DocketNumber: No. 09-P-1085
Citation Numbers: 78 Mass. App. Ct. 101, 935 N.E.2d 333, 2010 Mass. App. LEXIS 1322
Judges: Sikora
Filed Date: 10/15/2010
Status: Precedential
Modified Date: 10/18/2024
Claimant Scott Wadsworth suffered a severe workplace injury to his hand in 1980. Despite extensive medical
Background. The administrative record establishes the following facts. At the time of the evidentiary hearing before the administrative judge, Scott Wadsworth was forty-nine years old and had resided in Connecticut for most of his life. He attended high school for four years, but did not graduate. He took trade courses, including mechanics, sheet metal shop, drafting, and welding, and worked as a farm laborer and as a short order cook. After high school, he joined the Navy. He later separated from that service for medical reasons and resumed work again as a short order cook.
In 1978, Wadsworth began work as a welder at New England Concrete Pipe Company in Massachusetts. He also operated a rolling machine and cement mixing equipment. On December 12, 1980, Wadsworth seriously injured his right hand. As he was feeding metal into a rolling machine, the machine caught and crushed the hand. At the time of his injury, he earned a weekly wage of $309.65.
In 1983, he entered but did not complete a training program for computer machinist qualification at the Hartford Technical Institute. In that same year, he completed his GED. In 1984, he attempted to return to work as a welder at New England Concrete Pipe Company but left after two weeks because he was unable to perform the work as a result of severe pain in his right hand.

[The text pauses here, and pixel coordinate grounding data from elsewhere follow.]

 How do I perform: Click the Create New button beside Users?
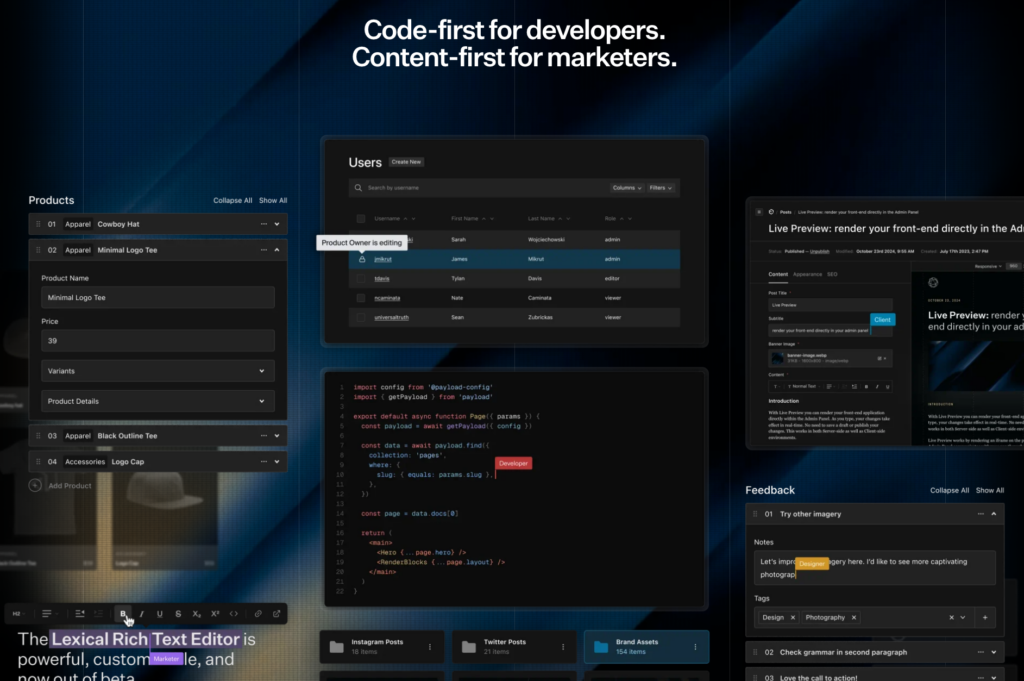(406, 162)
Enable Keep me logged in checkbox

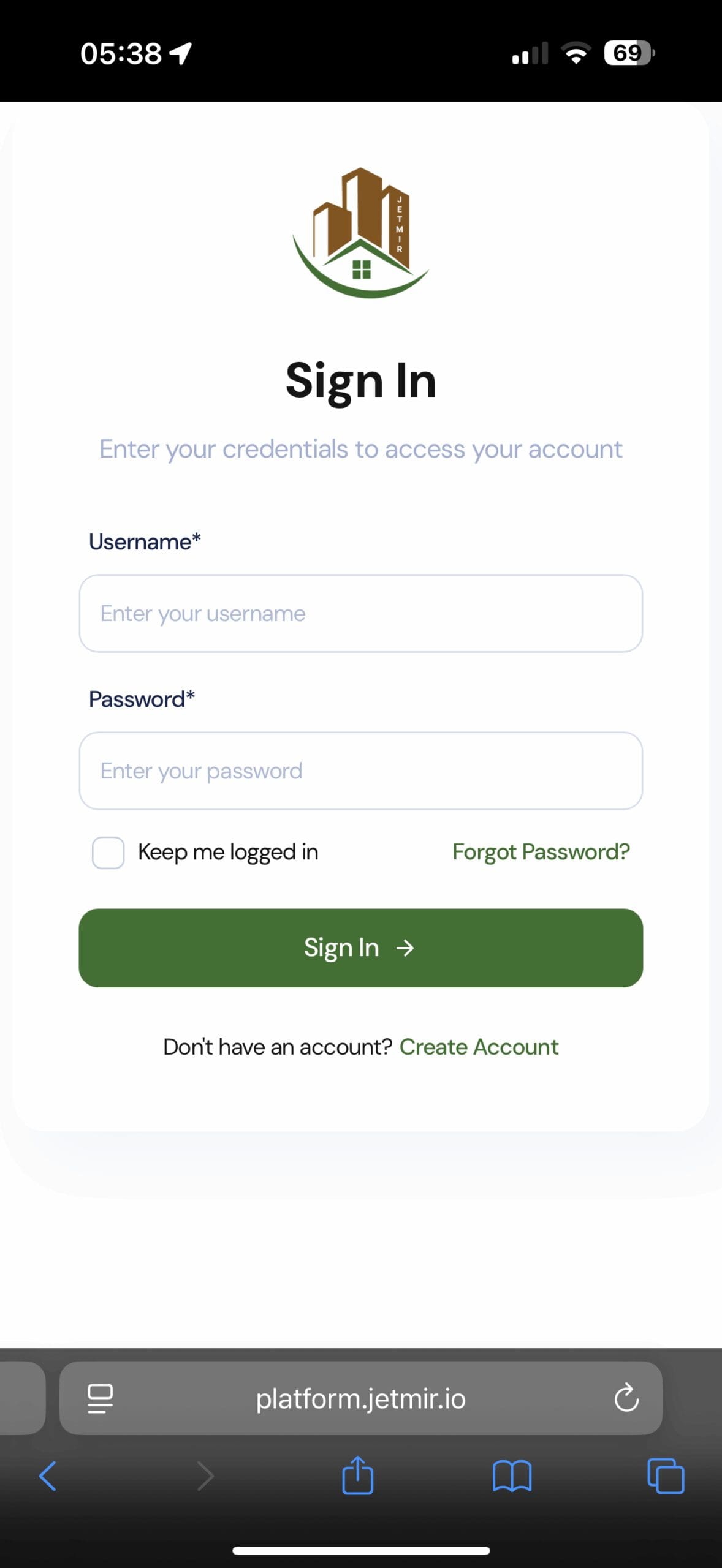(x=108, y=853)
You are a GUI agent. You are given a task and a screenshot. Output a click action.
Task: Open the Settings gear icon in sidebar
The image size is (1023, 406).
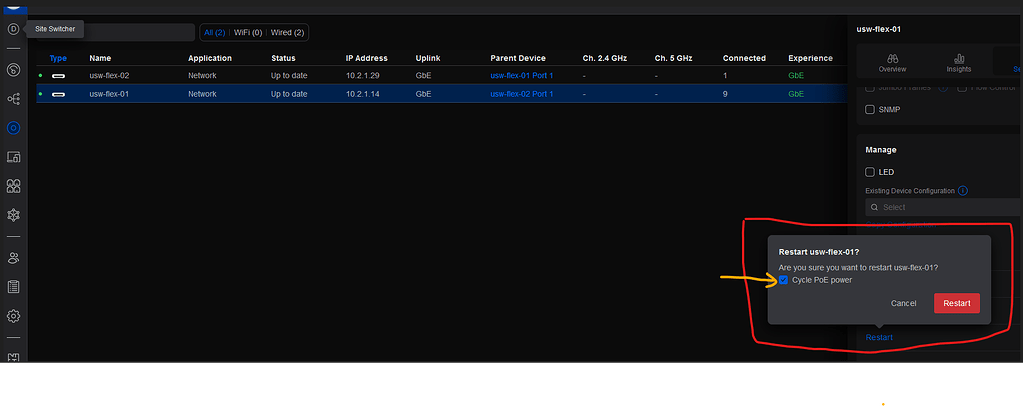[13, 316]
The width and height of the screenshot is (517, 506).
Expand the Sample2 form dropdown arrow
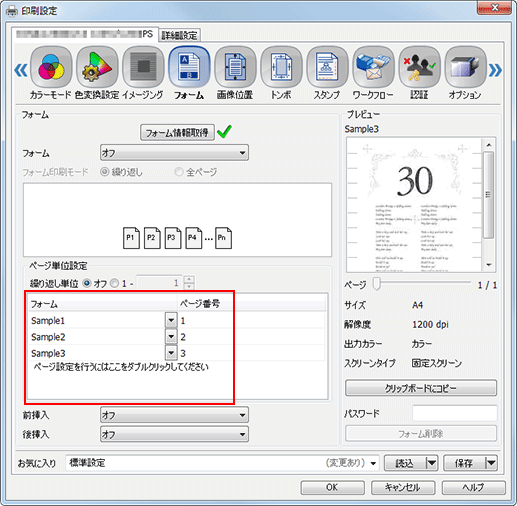171,337
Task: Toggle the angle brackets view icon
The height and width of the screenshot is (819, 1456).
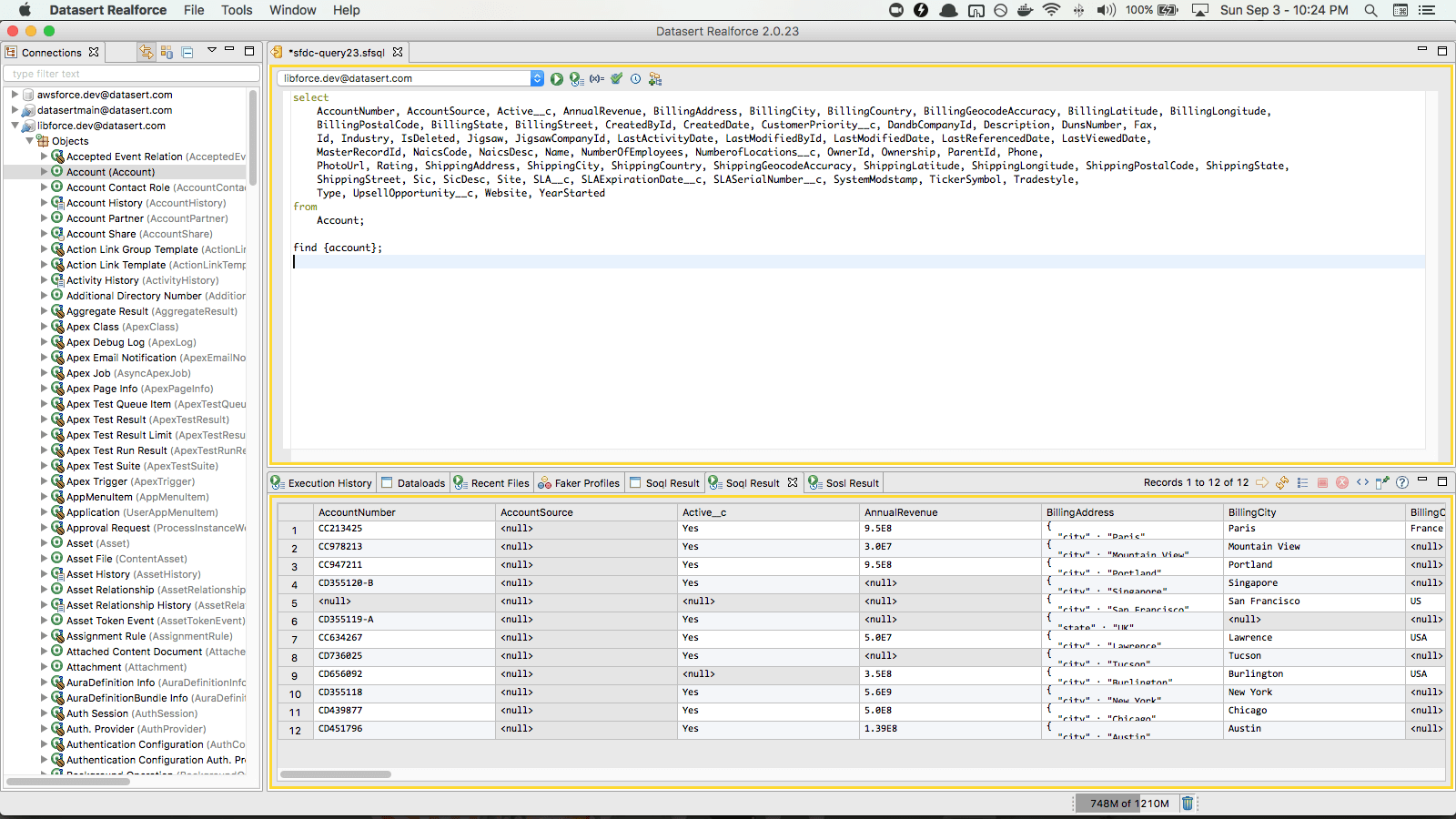Action: click(1362, 483)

From 1989 to 2003, Wadsworth worked at Wholesale Auto Supply Company in Connecticut, primarily as a counter salesperson. He continued there until his hand became so painful that he was forced to stop work altogether on July 1, 2003. His approximate weekly pay at Wholesale Auto Supply Company was $586.
Upon these facts the administrative judge concluded that Wadsworth was entitled to a total incapacity benefit under G. L. c. 152, § 34A, of $600 based on a weekly wage of $900, starting on July 1, 2003, the date fixed by the judge as the point of permanent and total disability. The insurer appealed from the decision of the administrative judge to the board. The board reasoned that the judge had provided an unspecified increment of expectation wages under § 51 and a final 2003 weekly base wage rate of approximately $600 under § 35B in order to reach the resulting figure of $900 per week. It concluded that he had misapplied both provisions. Instead, the board determined that Wadsworth was entitled to “§ 34A benefits at a rate of $206.43, based on his pre-injury average weekly wage of $309.65, from and after July 1, 2003, plus all applicable cost-of-living increases under [G. L. c. 152,] § 34B[,] to which [he] may be entitled,” subject to possible recoupment by the insurer.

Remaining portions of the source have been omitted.